## [Selected excerpt]
--------------------------------------------------


  1. I love my AppleTV although the ease with which my significant other can now choose to rent movies for what I think are pretty harsh prices makes me a little nervous. I do look forward to software upgrades making things even better.

    I assume that the AppleTV could cope with a wifi keyboard and the USB port could allow external hard drives. Maybe the ability to surf the web on the TV could come along…. real soon.

    (And no thanks to any future posters… I don’t want to hack it.)

  2. I like my Apple TV a lot, but it does have a lot of problems. I purchased mine about 9 months after they came out, and there are periods where i need to reboot it almost every night. The process takes about 3-5 minutes. Response to remote signals is so spotty it gets annoying.

    I have successfully HandBrake’d all of my movies (and re-HanBrake’d them after the 2.0 update) and I love not having to mess with physical media but I think Apple really needs to improve this. They need to utilize some kind of WiFi remote that controls all functions of the Apple TV (to eliminate the annoying RF remote). They also need to do something about it’s performance – the crashes/freezes are unacceptable for a product that bears Apple’s name.

  3. Re: MDN Take —

    Let’s keep in mind that, unlike MSFT, which has no problem bleeding money (big time) on non-profitable products for years (X-Box, Zune), sometimes a LOT of money, with Apple, even the lowest-profile ‘hobby’ project, with practically zero advertising budget and smallest fan base is still making profit for the company.

    The self-appointed “Swanni” still has no clue.

  4. I really want a Mac mini with Apple TV software and outputs. Plus Time Capsule software.

    One machine for home server, backup, media server, WiFi router, with full OS X for running third party stuff like Boxee and Netflix.

    I haven’t bought an AppleTV, but I’d buy the Mac Mini Home Media Server the day it’s announced.

  5. @ME-your remote is infrared, not RF. Maybe because you do not understand how it actually works you get “spotty” results. Possibly the “crashes/freezes” are also because you do not know what you are doing.

    As for Apple TV-microsoft, hp, etc. are all trying to engineer boxes for your living room to act as media servers. I don’t think Apple is just going to sit back and give this space away considering the tie in with iTunes, iPods.
--------------------------------------------------
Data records
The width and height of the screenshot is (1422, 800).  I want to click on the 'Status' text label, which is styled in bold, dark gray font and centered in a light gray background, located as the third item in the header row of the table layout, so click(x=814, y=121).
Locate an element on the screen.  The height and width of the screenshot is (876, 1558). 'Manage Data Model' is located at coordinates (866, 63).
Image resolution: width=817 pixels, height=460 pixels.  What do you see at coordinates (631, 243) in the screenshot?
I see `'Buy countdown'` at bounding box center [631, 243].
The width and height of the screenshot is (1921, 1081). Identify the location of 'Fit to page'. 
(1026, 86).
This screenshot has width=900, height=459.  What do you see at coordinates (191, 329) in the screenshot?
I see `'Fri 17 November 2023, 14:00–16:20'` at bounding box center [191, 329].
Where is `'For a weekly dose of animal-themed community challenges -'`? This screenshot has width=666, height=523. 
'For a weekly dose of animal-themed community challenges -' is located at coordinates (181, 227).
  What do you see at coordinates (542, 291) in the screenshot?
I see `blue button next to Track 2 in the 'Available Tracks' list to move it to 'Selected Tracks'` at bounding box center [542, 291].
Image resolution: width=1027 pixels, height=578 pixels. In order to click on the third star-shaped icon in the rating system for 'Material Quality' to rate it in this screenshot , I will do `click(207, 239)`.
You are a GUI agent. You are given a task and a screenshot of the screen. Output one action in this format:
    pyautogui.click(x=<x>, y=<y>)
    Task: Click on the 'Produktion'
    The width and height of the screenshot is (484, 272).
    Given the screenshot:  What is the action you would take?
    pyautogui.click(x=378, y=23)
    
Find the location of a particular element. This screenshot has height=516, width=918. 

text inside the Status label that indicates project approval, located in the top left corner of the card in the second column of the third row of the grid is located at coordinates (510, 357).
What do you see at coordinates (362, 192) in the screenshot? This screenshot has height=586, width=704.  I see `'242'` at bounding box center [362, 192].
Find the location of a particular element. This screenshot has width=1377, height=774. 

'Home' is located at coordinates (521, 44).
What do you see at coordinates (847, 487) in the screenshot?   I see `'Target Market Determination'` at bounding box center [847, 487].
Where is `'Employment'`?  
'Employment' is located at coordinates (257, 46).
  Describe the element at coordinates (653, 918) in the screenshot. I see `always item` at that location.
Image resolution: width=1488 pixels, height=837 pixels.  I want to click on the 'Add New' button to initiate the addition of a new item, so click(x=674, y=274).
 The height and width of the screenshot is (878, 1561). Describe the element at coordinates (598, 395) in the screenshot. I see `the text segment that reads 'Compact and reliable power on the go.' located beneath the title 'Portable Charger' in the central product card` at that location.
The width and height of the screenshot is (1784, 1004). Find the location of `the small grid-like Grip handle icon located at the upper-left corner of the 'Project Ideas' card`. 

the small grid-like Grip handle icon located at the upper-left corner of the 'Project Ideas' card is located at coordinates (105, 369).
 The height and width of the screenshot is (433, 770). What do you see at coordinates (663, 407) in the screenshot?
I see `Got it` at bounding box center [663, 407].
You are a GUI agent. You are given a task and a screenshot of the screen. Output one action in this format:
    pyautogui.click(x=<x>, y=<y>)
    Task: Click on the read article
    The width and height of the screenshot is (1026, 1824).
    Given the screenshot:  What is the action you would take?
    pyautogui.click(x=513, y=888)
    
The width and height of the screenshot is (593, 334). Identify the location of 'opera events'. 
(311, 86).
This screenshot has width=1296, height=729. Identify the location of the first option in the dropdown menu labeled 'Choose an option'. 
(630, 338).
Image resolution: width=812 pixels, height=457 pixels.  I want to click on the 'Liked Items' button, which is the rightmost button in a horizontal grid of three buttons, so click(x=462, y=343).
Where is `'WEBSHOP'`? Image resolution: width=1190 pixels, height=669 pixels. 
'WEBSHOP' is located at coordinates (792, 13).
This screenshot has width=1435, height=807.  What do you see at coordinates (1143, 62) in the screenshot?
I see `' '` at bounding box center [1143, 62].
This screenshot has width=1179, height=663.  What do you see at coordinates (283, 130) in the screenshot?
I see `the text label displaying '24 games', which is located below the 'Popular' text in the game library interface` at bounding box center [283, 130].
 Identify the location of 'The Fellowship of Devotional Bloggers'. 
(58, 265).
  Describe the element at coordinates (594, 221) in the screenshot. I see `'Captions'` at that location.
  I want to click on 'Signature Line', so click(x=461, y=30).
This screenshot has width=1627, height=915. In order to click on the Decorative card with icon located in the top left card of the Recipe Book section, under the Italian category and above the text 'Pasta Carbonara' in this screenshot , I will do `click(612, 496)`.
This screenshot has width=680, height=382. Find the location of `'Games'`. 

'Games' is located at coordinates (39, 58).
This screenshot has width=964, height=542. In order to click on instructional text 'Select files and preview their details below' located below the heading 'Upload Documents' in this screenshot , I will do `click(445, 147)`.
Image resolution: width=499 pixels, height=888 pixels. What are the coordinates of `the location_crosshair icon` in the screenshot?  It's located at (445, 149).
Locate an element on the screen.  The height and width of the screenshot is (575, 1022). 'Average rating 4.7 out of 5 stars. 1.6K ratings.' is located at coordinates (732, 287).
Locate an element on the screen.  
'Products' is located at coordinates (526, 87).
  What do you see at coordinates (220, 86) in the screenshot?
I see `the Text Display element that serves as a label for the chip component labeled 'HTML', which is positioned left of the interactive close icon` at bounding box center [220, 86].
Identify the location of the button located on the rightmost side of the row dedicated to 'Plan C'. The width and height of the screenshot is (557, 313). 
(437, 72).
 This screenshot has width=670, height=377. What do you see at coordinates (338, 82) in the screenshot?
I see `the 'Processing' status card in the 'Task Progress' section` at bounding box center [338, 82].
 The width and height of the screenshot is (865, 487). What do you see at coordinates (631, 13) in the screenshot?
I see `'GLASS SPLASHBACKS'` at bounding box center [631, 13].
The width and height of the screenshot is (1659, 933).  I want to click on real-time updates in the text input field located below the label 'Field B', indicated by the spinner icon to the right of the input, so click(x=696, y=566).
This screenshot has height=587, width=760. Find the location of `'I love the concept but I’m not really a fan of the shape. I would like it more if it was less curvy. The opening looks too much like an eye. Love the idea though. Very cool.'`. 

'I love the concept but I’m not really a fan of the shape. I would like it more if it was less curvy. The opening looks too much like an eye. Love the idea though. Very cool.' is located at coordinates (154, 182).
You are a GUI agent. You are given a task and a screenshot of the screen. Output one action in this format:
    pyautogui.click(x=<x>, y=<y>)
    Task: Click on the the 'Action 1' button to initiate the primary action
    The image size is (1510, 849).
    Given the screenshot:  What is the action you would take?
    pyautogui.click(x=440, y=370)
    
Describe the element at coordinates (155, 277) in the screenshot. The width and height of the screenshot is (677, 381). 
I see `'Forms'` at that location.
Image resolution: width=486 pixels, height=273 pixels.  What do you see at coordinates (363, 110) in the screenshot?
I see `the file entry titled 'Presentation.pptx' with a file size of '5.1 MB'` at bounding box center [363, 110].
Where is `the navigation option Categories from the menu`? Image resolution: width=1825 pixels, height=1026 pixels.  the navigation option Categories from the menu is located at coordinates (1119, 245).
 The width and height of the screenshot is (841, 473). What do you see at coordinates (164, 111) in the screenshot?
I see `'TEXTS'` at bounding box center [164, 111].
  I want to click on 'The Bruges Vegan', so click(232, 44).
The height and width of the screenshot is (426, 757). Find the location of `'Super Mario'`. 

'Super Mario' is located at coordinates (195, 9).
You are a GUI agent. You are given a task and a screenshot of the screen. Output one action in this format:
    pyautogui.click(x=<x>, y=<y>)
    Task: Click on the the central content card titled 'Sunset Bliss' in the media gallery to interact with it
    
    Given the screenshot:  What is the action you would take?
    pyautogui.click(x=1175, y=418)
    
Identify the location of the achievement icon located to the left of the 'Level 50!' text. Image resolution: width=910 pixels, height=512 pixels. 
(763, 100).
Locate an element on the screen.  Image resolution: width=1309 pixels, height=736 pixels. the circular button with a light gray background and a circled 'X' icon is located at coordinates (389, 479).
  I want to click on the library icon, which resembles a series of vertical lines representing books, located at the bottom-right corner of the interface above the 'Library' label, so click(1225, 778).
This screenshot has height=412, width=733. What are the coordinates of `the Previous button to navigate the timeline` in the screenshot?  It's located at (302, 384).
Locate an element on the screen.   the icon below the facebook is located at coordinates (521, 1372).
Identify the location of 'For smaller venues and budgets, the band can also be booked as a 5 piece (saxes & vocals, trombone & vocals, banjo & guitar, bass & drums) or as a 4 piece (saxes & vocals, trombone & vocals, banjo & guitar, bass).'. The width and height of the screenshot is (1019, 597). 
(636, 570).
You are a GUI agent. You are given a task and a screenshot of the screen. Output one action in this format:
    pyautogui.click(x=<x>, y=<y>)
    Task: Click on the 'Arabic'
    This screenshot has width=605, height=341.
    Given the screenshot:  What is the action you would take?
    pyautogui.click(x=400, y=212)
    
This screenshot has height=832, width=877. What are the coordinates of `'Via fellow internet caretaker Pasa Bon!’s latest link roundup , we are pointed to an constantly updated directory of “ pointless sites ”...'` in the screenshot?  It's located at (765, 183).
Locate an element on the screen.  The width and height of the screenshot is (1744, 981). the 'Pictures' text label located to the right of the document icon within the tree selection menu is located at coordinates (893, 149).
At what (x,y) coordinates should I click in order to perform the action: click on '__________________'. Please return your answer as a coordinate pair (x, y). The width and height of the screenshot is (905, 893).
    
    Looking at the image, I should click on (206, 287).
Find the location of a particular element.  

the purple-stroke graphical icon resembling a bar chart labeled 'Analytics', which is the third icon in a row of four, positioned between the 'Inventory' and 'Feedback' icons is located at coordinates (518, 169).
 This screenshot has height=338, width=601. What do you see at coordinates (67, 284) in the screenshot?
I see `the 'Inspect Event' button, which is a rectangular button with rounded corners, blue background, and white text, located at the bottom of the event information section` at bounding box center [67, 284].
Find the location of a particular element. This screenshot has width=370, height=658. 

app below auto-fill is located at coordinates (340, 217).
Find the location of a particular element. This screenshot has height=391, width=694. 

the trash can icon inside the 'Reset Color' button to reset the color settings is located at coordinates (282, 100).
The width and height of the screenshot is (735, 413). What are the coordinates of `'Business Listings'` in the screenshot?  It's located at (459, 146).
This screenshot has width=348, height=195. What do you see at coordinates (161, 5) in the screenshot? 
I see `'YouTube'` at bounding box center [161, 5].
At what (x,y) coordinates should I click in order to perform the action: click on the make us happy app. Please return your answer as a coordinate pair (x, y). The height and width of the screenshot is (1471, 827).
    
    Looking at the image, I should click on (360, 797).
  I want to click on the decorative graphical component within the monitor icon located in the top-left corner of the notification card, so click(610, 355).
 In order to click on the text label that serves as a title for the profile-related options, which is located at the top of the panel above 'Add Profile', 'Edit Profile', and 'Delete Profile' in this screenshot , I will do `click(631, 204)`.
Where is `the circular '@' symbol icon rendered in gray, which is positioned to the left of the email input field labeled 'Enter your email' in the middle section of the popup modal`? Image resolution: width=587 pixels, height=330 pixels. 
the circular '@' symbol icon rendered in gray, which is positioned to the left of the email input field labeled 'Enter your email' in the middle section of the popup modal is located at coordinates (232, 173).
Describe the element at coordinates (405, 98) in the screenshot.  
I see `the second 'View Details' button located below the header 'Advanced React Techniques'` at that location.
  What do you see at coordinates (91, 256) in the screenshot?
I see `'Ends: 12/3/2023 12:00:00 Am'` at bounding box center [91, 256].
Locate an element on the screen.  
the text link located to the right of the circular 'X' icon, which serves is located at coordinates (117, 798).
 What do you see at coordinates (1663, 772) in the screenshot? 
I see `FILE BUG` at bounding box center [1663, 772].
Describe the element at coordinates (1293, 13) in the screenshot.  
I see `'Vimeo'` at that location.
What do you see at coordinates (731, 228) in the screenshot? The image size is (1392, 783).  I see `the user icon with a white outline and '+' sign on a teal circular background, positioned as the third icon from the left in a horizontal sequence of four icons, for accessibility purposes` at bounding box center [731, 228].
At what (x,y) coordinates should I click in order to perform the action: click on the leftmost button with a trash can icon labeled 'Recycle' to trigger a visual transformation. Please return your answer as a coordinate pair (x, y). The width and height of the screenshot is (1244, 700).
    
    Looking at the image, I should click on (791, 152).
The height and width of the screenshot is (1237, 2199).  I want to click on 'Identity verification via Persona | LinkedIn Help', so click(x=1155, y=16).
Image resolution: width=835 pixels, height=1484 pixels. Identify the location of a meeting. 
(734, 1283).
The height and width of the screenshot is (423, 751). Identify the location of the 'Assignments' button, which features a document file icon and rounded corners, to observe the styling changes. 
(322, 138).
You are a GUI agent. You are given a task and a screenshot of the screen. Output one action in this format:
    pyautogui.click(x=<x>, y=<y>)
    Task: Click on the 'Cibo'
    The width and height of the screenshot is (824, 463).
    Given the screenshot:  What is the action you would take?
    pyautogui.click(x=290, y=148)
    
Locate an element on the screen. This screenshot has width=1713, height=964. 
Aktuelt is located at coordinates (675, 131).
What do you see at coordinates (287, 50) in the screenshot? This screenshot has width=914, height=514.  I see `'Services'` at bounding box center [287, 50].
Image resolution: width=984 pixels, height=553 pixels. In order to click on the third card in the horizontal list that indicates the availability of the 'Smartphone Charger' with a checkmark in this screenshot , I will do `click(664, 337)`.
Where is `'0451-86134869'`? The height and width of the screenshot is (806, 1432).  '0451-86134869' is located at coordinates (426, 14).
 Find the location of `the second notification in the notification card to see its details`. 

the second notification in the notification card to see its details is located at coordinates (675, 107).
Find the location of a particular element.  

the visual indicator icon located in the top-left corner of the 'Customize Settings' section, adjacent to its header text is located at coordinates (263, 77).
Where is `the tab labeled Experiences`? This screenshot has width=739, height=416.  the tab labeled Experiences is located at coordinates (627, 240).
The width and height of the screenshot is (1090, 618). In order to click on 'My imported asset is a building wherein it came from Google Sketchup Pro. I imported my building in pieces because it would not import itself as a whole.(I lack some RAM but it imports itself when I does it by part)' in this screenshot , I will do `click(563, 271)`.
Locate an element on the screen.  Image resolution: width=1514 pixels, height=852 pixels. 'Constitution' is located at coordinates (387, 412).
--------------------------------------------------
## [To do]
1. In the Apple TV comments, how long does the reboot process take, according to the commenter who reboots almost every night?
2. Duplicate the part of the Apple TV comments between "Let’s keep in" and "day it’s announced.", inclusive.

## [List of answers]
1. About 3-5 minutes.

2.
Let’s keep in mind that, unlike MSFT, which has no problem bleeding money (big time) on non-profitable products for years (X-Box, Zune), sometimes a LOT of money, with Apple, even the lowest-profile ‘hobby’ project, with practically zero advertising budget and smallest fan base is still making profit for the company.

    The self-appointed “Swanni” still has no clue.

  4. I really want a Mac mini with Apple TV software and outputs. Plus Time Capsule software.

    One machine for home server, backup, media server, WiFi router, with full OS X for running third party stuff like Boxee and Netflix.

    I haven’t bought an AppleTV, but I’d buy the Mac Mini Home Media Server the day it’s announced.